■ Data section
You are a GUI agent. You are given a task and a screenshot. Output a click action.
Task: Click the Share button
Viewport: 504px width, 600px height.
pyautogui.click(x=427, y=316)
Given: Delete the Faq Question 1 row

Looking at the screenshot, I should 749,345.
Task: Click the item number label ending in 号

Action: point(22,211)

■ What you are asked to do
Please set down each line of the records exactly as given.

■ Solution below
You are a GUI agent. You are given a task and a screenshot. Output a click action.
Task: Click the Share button
Viewport: 504px width, 600px height.
pyautogui.click(x=427, y=316)
Given: Delete the Faq Question 1 row

Looking at the screenshot, I should 749,345.
Task: Click the item number label ending in 号

Action: point(22,211)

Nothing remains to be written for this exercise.